Leevken soltó una carcajada burlona.

—¿De dónde ha sacado usted esa idea? Les recomiendo, jóvenes, que antes de hablar en contra de la esclavitud se informen de la posición de los esclavos. Nosotros damos trabajo, alimentos y acomodo a esos negros. Si uno los deja libres, como ha sucedido ya en otros países, volverán de inmediato a su salvaje estilo de vida. Lo que en la mayoría de los casos significa acabar sumidos en la pobreza y el alcoholismo. La esclavitud es ante todo la salvación de ese pueblo. En especial, es el mejor modo de sacar adelante las regiones cálidas.

Hendrik resopló con desdén, pero antes de que pudiera responder, Wilhelm Vandenberg se unió al corro. Probablemente, le daba miedo que Hendrik y Wim pudieran estar incomodando al invitado con temas inconvenientes.

—Wim, Hendrik: a mijnheer Streever le gustaría conversar con vosotros, ¿le concederíais el honor?

Julie sonrió para sus adentros ante la creativa estrategia de su tío. Mijnheer Streever, además de una casa de comercio, regentaba una pequeña imprenta que difundía las noticias más relevantes sobre economía y finanzas. Sin pensárselo dos veces, Wim y Hendrik salieron disparados a su encuentro. «Justo en el clavo, tío Wilhelm, si lo que querías era liberar a Leevken», pensó Julie para sí.
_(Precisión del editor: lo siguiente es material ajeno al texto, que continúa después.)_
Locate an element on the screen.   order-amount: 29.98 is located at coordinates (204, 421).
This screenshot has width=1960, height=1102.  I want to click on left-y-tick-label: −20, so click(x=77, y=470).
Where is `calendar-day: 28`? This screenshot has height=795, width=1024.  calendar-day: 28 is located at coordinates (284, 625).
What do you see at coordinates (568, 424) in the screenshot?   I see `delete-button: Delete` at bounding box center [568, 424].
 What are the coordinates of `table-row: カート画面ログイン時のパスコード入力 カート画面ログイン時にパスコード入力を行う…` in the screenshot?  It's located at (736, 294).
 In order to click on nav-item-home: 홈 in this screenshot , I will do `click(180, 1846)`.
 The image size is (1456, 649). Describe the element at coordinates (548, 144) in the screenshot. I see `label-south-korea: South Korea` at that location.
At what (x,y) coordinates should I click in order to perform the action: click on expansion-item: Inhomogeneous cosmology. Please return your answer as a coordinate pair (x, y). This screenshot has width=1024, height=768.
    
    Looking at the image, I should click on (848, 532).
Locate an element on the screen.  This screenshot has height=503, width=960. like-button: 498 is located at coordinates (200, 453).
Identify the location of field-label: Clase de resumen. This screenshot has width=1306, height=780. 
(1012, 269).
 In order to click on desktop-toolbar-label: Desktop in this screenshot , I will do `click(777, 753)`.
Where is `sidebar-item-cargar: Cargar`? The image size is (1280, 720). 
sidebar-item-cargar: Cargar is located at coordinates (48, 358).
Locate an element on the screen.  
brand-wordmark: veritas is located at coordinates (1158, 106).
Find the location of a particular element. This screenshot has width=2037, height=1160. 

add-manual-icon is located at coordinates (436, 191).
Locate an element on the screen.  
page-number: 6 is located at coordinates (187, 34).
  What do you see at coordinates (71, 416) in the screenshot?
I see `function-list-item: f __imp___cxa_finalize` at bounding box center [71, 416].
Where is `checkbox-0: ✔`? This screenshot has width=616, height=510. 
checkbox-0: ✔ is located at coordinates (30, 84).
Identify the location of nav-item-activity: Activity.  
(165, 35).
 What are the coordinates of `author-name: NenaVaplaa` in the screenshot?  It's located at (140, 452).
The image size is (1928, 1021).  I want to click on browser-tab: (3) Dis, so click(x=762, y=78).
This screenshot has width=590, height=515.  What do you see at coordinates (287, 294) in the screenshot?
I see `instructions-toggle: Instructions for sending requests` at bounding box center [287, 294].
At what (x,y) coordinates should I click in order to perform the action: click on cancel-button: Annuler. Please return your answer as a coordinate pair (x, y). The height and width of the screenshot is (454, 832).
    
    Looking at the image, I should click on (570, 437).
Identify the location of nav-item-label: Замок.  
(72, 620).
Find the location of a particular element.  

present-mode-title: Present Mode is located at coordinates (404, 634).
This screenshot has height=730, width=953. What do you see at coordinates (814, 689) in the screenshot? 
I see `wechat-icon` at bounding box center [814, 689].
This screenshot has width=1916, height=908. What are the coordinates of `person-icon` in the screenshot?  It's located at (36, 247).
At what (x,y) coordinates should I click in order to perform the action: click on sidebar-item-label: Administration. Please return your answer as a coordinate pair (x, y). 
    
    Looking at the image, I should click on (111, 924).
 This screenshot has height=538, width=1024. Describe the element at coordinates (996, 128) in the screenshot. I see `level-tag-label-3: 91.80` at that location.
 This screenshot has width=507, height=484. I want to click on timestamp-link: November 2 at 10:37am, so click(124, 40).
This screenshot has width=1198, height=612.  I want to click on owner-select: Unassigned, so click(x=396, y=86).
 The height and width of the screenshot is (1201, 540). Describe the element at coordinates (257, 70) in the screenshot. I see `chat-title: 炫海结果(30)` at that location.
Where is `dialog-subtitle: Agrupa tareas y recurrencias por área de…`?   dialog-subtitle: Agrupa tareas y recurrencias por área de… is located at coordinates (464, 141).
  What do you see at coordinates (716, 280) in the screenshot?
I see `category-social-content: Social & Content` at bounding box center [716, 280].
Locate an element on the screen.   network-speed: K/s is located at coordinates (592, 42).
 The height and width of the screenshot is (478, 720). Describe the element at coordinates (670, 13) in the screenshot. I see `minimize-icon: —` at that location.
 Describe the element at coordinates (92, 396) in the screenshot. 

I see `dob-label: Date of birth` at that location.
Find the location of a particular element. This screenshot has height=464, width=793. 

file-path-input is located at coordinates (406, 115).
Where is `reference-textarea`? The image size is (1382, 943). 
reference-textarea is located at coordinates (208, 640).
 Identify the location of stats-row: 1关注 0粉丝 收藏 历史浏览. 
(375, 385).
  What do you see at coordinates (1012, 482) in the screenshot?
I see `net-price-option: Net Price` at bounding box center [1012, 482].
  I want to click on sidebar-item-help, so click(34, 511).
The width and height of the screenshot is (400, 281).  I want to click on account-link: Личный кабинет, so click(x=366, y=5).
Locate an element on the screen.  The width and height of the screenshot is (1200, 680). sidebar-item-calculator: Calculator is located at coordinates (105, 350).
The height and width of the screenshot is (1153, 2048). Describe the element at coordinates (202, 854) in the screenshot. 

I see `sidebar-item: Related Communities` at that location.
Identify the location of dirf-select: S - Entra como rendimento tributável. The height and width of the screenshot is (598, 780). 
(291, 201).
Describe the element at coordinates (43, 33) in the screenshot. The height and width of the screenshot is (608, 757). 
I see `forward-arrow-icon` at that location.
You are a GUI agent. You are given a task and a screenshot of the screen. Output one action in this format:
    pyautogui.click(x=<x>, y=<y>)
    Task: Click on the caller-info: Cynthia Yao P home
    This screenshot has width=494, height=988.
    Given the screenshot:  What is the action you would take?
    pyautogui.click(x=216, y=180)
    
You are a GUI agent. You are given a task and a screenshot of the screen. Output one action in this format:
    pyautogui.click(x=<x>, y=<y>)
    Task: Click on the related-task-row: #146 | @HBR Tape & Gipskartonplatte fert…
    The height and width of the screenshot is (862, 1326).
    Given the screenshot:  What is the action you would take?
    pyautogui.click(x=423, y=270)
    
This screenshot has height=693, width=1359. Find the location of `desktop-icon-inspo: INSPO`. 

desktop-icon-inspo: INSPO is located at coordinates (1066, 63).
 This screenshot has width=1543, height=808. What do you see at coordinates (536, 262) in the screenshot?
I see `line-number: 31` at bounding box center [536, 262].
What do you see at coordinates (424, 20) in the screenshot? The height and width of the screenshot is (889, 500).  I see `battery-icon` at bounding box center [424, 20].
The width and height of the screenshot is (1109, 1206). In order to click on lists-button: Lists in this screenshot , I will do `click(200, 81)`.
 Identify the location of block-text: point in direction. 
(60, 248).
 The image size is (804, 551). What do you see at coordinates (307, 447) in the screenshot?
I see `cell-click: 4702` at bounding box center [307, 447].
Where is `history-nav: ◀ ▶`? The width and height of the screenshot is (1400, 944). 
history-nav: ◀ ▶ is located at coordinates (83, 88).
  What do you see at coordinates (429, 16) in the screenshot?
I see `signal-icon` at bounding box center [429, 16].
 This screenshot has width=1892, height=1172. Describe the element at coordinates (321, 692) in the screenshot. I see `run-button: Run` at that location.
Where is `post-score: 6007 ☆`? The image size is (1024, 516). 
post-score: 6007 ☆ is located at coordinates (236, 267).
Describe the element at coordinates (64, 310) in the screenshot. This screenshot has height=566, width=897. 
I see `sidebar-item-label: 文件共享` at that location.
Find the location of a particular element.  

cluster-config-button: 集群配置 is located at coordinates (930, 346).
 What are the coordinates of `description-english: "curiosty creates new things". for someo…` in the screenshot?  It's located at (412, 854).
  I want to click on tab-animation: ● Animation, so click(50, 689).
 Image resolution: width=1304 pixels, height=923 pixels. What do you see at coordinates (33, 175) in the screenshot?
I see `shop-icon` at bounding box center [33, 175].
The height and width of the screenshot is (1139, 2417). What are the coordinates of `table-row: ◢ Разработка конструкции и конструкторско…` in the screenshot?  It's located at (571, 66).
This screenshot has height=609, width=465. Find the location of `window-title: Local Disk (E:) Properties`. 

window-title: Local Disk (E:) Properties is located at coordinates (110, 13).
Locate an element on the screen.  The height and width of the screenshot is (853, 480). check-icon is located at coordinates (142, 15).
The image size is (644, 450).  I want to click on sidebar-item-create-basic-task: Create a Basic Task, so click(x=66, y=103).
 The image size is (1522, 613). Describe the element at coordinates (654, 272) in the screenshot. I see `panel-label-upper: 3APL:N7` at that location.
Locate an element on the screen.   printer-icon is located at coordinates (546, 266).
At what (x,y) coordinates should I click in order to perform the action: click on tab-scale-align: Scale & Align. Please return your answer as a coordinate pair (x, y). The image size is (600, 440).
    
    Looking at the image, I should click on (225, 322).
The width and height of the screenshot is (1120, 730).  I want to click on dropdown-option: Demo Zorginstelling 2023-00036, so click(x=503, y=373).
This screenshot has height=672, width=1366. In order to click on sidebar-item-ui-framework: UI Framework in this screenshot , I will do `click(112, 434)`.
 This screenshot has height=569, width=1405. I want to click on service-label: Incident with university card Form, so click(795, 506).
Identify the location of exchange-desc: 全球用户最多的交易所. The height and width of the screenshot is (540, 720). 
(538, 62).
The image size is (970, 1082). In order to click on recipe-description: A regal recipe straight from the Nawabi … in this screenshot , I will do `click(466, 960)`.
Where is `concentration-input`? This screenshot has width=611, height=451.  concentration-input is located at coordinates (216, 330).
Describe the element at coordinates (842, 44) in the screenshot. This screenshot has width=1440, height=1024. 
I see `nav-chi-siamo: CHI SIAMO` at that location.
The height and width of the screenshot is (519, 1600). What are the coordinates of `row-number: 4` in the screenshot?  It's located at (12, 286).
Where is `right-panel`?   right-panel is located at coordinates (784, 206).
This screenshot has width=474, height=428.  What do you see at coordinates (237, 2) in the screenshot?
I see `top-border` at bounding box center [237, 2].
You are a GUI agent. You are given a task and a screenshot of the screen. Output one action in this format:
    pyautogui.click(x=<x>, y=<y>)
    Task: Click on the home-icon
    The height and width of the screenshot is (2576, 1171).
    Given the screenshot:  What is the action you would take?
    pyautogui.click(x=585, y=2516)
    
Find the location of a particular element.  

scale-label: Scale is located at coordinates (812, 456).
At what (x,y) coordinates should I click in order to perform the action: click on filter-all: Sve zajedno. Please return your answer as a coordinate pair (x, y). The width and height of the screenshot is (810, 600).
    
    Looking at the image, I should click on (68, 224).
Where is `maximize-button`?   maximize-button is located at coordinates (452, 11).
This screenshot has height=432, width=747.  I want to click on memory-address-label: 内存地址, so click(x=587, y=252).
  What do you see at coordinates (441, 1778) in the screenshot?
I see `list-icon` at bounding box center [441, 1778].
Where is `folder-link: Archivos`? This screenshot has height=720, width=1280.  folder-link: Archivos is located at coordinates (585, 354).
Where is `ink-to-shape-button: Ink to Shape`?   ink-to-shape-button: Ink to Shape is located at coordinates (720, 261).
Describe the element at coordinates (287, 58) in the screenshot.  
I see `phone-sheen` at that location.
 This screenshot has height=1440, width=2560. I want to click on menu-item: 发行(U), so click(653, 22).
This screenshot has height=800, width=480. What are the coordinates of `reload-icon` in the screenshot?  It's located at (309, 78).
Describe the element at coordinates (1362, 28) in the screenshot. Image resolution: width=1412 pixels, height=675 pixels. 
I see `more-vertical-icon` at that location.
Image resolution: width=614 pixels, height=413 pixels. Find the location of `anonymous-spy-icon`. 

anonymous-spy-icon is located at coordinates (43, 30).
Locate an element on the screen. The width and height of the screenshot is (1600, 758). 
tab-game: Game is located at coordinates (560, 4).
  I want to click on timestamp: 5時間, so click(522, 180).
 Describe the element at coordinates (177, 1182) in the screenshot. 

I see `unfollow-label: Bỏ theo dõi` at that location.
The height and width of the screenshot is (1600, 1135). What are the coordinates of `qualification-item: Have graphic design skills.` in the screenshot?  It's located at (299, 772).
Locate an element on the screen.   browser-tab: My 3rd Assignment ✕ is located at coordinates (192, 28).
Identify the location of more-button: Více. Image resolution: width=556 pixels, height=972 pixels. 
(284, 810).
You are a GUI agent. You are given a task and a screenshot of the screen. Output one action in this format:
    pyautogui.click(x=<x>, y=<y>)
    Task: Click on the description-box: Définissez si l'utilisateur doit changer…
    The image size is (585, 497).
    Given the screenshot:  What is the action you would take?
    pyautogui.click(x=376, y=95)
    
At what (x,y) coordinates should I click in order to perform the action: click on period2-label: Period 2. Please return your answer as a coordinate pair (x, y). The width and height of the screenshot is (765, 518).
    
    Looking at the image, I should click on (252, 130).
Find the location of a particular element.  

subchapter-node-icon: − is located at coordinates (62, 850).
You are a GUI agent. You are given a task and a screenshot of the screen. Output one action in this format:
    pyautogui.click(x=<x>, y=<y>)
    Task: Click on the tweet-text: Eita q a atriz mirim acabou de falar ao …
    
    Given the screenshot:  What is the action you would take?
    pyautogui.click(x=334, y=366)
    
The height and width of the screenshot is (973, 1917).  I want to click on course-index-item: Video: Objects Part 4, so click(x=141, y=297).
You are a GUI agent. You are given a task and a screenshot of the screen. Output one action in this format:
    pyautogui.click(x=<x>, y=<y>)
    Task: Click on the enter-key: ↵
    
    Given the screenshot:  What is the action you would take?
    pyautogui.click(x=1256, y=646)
—Mijnheer Leevken, confío en que esos dos jóvenes no lo hayan importunado. —El tío Wilhelm rellenó la copa de Leevken.

—De ningún modo… —Leevken estaba brindando con el anfitrión cuando llegaron algunos invitados nuevos que requerían la presencia del tío Wilhelm.

Julie se dio cuenta, no sin cierto bochorno, de que repentinamente se encontraba allí sola con Leevken. Este dio un trago a la copa, se acomodó en el sillón y acto seguido se dirigió a Julie:

—Mejuffrouw Vandenberg, es un placer volver a verla.

Julie sintió que las palmas de las manos se le humedecían y que el pulso se le aceleraba.